La réponse – 288 ans – donnée sans hésitation demeurait énigmatique, puisque Franz se révélait incapable d’effectuer la soustraction la plus élémentaire.
Son premier jouet – à l’âge de six ans –, un calendrier à feuilles mobiles – avait, semblait-il, fixé son destin. Tous les observateurs de passage notaient cette particularité qui leur paraissait suffisamment révélatrice. D’autres moins hâtifs observaient que la prison intellectuelle dans laquelle Franz s’était enfermé et qui ne laissait apparemment rien passer du monde extérieur – il rejetait avec le même dédain toute matière scolaire ou toute information qu’on cherchait à lui faire assimiler – était cependant battue en brèche par l’extrême sensibilité qu’il manifestait aux phénomènes météorologiques. Si l’intelligence de Franz était prisonnière du temps du calendrier, son affectivité était l’esclave du temps du baromètre.
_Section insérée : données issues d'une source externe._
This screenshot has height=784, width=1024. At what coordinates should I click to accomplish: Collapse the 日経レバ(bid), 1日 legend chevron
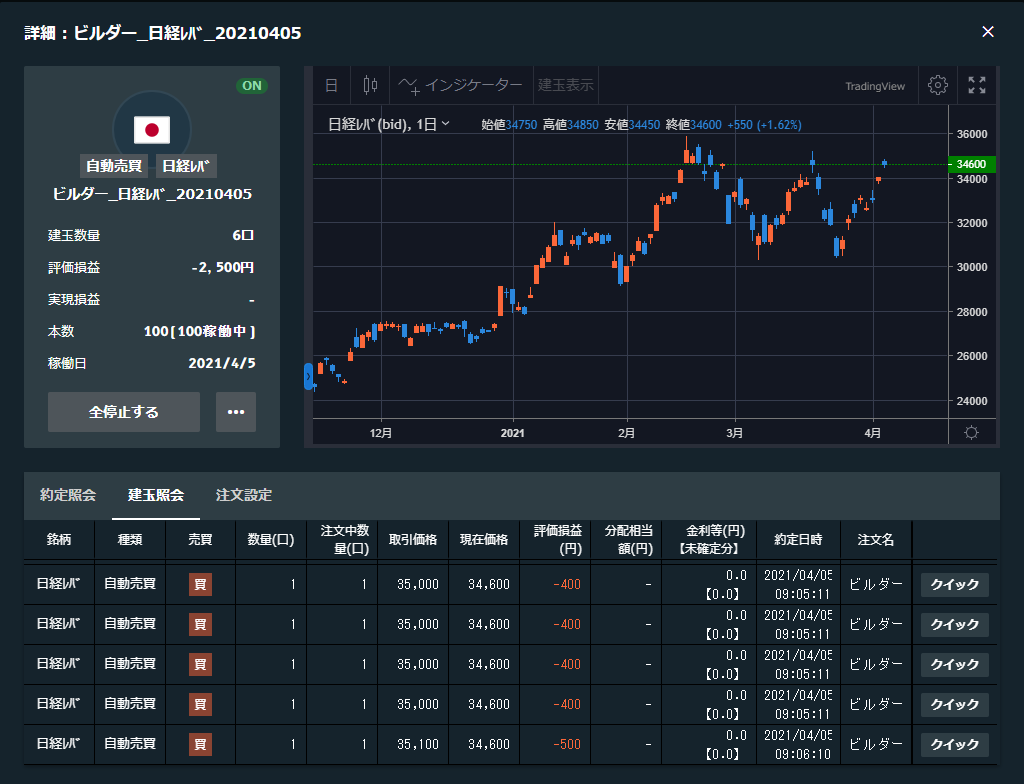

Les périodes de haute pression – au-dessus de 770 millimètres – le faisaient vivre dans une hilarité hagarde et fiévreuse qui effrayait les nouveaux venus et fatiguait les familiers. En revanche les chutes de pression le plongeaient dans un abattement lugubre qui s’exhalait au-dessous de 740 millimètres par des hurlements de loup malade.
Les jumeaux paraissaient avoir vaincu sa sauvagerie naturelle, et on les voyait parfois réunis tous les trois dans de mystérieux conciliabules. Franz avait-il grâce à ses facultés monstrueuses percé le secret de la langue du vent, cet éolien que parlaient les jumeaux entre eux ? Certains membres du personnel de Sainte-Brigitte qui avaient prêté l’oreille à l’incompréhensible mais très doux phrasé qu’ils échangeaient n’hésitaient pas à l’affirmer. Plus tard l’enquête qui fut menée sur sa fugue et sa disparition en mer n’apporta pas davantage de lumière sur son cas qui fut définitivement classé. Seul Jean-Paul détenait la clé du labyrinthe Franz.
*
Paul
Certes ce labyrinthe était fermé par plusieurs verrous chiffrés et superposés, mais il me semble qu’avec un peu plus de patience et de compréhension on aurait pu éviter les contresens simplistes par lesquels on s’en interdit à jamais l’accès. On aurait pu par exemple tirer profit d’une expérience dangereuse mais révélatrice. Il était clair que Franz était lié par toutes ses fibres au milieu des Pierres Sonnantes où il grandissait depuis plusieurs années.